SOURCE PASSAGE:
According to Bruce George, executive producer of HBO’s Def Poetry Jam, true success means doing “something you eat, drink, sleep and breathe.” George’s lecture last night in Warren Hall, sponsored by BOLD, centered on finding one’s path in life and achieving true success.
The Sun sat down with George after his lecture to ask him some questions about his personal road to success:
B.G.: I’ve always had a love affair with psychology, and I wanted to be a clinical psychologist. I started out as a clinical counselor and then I went to Niagara University and graduated with a B.A. in psychology. I became commissioned as a counselor and everything resonated from there. I later went into sales and from sales I got into the whole poetry scene and founded Def Poetry Jam and one thing led to the other.
SUN: How did you go from sales to poetry? They seem like two totally different platforms.
B.G.: Well, I was a poet before I was a salesman. I’ve always been a lover of words. My mother was a big influence on me when I was younger. From knee high to when I was a giant she would use these exotic words around me and I was fascinated by them. As a result of that I started writing poetry at a very young age, and then I got into hip-hop, you know coming from the Bronx and all, and I was always around hip-hop artists. And from there, about 13 or 14 years ago I got into spoken word. One thing kind of fed into the other … One day you just catch yourself really being passionate about something and you just hold on to it and don’t want to let it go. It was just one of those things where I knew that this poetry thing was going to work and I waited for an opportunity and when it came I held on it and I did not let it go for dear life. I was relentless to make it come to the forefront. My mindset was if Russell [Simmons] didn’t bite, somebody else would. Bottom line.
SUN: You also mentioned that success is cyclical and full of ups and downs that you have to negotiate. What kinds of downs did you face in trying to get the show started and how did you negotiate them?
B.G.: I faced resistance. Not everyone believed my dream, not everyone believed my espousals, but I kept telling myself that it was a numbers game –– that’s all everything really is. If you reach enough people, knock on enough doors and make enough calls, somebody is going to bite. Ralph Waldo Emerson said “If you can write a better book, preach a better sermon or make a better mouse-trap than your neighbor, then the world will make a beaten path to your door,” you know. Don’t chase Oprah, let Oprah chase you.
AB: Tell me about those first years of Def Jam. Was it a rocky start or did things take off smoothly?
BG: Well we started off with a four-episode pilot from HBO and it was amazing. It was phenomenal. We won a Peabody award for the first and second season, which is akin to like an Emmy. It was a blessing.
AB: Why did you choose Mos Def to be the host?
BG: I chose Mos because he’s the bridge between hip-hop and spoken word.
AB: What was his initial reaction?
BG: He was basically like you know, “If I do this it can’t be wack, it’s gotta be hot”. And from that first episode he was off to the races.
AB: Did you have any doubt that the show would be successful?
BG: I knew it was going to be successful. There wasn’t a shadow of a doubt in my mind.
AB: Now that the show is over, what is it that you are trying to do next?
BG: Well, first off, I don’t “try,” I do. “Try” is a word I don’t even allow in my vocabulary…Right now, though, I’m focusing on theater, film and continuing to be myself. My goal is to be the first literary mogul, nothing less than that.

RECORDS PROVIDED:
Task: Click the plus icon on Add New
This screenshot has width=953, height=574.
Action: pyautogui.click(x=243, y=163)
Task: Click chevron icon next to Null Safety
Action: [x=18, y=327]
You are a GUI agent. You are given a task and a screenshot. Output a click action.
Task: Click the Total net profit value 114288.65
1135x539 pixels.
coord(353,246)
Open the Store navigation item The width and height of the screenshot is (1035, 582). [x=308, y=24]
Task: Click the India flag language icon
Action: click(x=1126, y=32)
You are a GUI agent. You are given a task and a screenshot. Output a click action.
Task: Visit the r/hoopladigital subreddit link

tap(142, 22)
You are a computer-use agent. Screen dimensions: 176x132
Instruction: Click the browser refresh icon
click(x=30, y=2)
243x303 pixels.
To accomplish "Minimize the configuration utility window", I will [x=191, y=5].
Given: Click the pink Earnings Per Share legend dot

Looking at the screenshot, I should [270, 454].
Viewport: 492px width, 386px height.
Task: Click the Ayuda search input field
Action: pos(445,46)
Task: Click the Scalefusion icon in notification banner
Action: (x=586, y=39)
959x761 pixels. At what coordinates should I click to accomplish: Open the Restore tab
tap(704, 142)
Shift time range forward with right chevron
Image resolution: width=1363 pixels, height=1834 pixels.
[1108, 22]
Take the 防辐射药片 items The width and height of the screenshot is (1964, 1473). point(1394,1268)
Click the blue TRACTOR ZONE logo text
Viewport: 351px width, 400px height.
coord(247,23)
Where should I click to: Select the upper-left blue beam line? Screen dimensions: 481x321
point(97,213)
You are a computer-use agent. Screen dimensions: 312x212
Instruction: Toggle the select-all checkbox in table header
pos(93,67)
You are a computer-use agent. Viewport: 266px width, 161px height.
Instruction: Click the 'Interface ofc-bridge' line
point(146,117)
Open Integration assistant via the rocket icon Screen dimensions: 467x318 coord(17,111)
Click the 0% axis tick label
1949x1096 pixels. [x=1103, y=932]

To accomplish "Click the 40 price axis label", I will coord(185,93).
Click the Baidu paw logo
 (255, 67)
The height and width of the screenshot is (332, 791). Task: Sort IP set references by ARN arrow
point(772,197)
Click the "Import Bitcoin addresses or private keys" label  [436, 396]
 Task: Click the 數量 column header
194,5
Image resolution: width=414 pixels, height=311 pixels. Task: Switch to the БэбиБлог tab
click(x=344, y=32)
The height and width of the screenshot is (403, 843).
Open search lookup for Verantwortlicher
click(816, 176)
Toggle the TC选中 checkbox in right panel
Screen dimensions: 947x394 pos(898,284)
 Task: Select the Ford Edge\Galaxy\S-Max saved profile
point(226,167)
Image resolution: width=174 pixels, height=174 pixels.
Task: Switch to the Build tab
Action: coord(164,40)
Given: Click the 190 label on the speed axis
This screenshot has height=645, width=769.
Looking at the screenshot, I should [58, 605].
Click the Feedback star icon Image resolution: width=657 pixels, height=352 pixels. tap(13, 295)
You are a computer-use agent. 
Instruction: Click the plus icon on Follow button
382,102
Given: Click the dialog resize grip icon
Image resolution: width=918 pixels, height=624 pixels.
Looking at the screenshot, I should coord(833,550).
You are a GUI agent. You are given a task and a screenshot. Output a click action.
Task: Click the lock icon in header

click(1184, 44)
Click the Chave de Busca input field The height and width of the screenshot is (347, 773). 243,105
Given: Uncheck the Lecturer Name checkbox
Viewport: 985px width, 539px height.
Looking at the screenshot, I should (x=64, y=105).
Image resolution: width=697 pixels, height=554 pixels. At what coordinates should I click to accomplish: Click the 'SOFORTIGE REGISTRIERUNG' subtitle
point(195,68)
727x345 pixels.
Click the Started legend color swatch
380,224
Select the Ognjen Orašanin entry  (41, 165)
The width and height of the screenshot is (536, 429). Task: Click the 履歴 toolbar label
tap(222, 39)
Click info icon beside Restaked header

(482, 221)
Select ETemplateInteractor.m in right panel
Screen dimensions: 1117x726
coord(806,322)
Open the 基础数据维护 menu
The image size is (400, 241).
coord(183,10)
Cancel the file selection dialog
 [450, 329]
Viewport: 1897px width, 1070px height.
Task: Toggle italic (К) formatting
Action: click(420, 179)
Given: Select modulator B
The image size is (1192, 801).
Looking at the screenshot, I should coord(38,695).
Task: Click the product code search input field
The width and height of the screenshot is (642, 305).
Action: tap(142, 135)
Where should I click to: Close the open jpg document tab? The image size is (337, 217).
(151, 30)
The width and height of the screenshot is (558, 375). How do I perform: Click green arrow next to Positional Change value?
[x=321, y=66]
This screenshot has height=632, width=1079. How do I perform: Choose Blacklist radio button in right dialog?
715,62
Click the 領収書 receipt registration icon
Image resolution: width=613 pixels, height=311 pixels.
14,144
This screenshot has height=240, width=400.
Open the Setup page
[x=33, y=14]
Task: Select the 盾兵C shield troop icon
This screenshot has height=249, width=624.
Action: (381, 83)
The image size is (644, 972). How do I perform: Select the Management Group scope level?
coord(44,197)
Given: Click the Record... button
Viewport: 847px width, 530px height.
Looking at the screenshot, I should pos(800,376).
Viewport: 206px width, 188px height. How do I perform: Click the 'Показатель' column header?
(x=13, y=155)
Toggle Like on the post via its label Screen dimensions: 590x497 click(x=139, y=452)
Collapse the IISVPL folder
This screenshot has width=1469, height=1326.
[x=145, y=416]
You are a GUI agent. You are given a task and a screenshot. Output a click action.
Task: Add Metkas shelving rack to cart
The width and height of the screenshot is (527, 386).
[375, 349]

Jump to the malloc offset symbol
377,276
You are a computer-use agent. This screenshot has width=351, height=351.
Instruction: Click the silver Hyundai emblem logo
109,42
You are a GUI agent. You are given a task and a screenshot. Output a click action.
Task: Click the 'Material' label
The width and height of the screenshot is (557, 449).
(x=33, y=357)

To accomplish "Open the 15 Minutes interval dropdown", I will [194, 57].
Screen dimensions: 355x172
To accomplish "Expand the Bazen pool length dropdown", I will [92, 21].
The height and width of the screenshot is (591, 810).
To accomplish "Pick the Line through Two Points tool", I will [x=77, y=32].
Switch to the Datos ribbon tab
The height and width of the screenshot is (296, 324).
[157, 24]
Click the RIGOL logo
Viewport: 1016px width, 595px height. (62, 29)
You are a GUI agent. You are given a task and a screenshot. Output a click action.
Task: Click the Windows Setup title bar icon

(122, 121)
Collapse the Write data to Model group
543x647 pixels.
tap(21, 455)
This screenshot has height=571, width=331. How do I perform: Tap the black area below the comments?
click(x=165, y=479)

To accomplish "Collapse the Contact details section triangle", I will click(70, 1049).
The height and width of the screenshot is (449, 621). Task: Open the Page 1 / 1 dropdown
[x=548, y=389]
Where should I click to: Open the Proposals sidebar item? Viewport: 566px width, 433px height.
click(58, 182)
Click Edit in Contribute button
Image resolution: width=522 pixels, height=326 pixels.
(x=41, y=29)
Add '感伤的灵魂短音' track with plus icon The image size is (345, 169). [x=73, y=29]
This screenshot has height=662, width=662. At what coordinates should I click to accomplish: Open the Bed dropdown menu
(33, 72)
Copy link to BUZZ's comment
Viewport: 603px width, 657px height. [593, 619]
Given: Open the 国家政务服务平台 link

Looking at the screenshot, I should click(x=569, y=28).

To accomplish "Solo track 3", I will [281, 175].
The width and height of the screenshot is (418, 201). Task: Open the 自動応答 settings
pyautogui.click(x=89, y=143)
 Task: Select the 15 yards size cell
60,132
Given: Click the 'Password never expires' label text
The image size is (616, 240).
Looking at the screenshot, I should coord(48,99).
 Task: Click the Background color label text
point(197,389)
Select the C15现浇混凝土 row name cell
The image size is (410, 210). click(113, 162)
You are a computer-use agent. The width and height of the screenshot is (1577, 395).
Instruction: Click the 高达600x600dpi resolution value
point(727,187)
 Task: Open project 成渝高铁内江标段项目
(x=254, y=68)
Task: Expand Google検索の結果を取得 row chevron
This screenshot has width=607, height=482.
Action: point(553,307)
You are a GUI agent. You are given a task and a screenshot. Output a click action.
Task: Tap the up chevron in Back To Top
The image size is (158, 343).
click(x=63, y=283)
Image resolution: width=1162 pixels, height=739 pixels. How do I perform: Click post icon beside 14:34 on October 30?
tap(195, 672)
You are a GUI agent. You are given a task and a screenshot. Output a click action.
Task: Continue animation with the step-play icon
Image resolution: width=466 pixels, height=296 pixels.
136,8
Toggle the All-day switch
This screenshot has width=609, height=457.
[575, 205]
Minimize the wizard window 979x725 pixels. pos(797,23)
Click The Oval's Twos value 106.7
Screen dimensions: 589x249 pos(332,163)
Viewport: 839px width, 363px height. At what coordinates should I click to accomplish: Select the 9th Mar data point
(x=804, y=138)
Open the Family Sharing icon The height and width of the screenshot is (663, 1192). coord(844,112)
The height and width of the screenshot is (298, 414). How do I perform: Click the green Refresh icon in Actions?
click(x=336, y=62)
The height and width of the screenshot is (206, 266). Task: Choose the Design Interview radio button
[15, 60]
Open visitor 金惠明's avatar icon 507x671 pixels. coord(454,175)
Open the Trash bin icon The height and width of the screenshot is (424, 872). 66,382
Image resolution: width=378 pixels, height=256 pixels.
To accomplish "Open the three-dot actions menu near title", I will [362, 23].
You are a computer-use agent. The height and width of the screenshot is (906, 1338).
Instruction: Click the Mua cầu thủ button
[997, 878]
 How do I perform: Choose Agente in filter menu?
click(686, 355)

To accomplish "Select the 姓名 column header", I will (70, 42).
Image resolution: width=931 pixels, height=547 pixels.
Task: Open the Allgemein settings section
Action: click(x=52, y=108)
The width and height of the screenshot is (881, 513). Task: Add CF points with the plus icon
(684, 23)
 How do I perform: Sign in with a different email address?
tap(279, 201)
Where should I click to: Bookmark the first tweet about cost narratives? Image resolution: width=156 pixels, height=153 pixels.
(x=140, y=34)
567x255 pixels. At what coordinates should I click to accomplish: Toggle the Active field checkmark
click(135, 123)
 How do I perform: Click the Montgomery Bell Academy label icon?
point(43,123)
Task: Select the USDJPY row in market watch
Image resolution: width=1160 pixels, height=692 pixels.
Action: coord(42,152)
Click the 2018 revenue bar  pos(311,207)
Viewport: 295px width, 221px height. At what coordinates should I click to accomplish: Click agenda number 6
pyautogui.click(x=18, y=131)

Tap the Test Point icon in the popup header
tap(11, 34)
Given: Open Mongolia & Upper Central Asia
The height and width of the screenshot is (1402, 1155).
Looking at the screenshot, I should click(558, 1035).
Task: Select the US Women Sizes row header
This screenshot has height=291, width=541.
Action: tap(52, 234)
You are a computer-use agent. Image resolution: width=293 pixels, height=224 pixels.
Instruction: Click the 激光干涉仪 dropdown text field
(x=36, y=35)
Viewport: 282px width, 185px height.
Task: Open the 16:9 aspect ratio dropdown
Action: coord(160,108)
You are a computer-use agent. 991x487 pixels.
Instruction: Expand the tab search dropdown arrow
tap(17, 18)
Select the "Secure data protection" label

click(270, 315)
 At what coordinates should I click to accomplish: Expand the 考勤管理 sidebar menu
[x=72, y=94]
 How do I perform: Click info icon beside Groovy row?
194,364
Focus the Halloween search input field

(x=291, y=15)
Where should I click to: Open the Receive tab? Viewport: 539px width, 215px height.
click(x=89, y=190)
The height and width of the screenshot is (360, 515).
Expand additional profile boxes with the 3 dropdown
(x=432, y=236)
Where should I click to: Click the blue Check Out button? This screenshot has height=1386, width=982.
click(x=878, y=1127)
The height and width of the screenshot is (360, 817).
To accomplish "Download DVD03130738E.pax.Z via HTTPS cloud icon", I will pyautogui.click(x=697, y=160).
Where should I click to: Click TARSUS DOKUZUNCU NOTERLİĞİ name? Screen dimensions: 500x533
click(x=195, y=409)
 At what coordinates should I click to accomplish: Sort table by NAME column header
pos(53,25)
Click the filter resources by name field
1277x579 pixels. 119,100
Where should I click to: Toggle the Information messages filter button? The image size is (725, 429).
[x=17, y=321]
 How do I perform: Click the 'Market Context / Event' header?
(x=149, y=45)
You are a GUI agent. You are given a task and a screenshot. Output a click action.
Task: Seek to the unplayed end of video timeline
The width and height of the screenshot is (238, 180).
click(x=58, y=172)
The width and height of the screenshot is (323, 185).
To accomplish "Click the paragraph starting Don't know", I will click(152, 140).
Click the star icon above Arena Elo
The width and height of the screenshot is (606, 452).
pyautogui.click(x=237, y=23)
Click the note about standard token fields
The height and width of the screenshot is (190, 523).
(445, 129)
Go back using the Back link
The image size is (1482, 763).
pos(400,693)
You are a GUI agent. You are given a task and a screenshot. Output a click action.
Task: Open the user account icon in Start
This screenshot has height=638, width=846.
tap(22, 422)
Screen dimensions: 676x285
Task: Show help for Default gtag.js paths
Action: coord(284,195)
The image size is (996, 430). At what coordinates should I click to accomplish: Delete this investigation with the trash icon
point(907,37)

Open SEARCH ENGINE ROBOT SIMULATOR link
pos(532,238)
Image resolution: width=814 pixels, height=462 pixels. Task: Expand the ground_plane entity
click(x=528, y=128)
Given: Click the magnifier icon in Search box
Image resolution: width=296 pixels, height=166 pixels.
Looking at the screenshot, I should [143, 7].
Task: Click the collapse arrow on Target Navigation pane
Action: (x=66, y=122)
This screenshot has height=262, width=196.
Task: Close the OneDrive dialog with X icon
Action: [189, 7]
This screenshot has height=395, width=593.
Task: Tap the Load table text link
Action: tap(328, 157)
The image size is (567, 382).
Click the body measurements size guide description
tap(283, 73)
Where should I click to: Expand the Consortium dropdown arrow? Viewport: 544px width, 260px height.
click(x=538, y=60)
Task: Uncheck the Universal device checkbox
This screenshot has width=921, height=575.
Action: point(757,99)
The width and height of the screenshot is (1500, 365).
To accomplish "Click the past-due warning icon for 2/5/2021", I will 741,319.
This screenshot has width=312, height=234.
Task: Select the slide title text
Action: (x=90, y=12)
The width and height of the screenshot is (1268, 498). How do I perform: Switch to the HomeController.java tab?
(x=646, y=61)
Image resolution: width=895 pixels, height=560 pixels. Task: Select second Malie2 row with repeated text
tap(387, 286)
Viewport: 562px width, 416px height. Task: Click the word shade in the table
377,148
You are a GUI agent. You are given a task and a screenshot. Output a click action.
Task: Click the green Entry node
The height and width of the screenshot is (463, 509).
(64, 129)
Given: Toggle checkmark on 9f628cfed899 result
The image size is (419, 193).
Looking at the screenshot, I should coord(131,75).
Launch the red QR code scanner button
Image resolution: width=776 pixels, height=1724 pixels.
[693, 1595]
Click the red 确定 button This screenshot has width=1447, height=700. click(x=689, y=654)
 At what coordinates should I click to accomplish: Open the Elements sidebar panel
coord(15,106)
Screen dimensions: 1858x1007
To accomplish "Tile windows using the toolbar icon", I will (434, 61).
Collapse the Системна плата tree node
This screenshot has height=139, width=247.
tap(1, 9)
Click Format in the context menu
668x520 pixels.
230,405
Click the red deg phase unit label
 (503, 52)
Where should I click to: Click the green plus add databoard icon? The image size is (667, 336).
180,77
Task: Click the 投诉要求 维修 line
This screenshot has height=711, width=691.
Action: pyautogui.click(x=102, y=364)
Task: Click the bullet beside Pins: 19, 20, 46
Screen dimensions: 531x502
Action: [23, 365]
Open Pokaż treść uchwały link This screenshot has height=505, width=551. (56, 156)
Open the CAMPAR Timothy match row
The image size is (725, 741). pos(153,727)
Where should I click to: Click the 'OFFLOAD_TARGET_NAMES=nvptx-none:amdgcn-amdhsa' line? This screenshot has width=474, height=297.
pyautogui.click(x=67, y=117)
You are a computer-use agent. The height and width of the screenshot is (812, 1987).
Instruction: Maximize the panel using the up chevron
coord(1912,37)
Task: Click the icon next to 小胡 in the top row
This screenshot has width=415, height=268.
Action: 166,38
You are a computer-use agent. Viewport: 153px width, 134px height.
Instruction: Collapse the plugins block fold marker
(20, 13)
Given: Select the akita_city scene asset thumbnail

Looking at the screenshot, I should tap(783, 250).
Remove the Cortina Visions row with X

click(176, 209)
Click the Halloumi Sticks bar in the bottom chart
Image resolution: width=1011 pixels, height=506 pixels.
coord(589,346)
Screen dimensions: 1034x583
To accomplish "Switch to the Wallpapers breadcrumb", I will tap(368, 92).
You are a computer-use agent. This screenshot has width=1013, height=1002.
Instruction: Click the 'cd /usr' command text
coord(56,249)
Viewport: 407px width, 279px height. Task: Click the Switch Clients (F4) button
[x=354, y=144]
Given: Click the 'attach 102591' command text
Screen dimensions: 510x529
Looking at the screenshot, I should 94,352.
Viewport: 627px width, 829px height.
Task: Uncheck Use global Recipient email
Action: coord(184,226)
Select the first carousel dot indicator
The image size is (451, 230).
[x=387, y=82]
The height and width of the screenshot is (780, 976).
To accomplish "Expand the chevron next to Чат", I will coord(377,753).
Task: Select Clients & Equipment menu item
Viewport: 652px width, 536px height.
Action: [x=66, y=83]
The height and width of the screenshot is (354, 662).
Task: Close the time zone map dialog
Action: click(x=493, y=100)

WHAT TO DO:
#1 In the Bruce George interview, which university did George graduate from with a B.A. in psychology?
#2 Translate this sentence from the Bruce George interview into Spanish: "I chose Mos because he’s the bridge between hip-hop and spoken word."

SOLUTIONS TO EACH TASK:
#1 Niagara University

#2 Elegí a Mos porque él es el puente entre el hip-hop y la palabra hablada.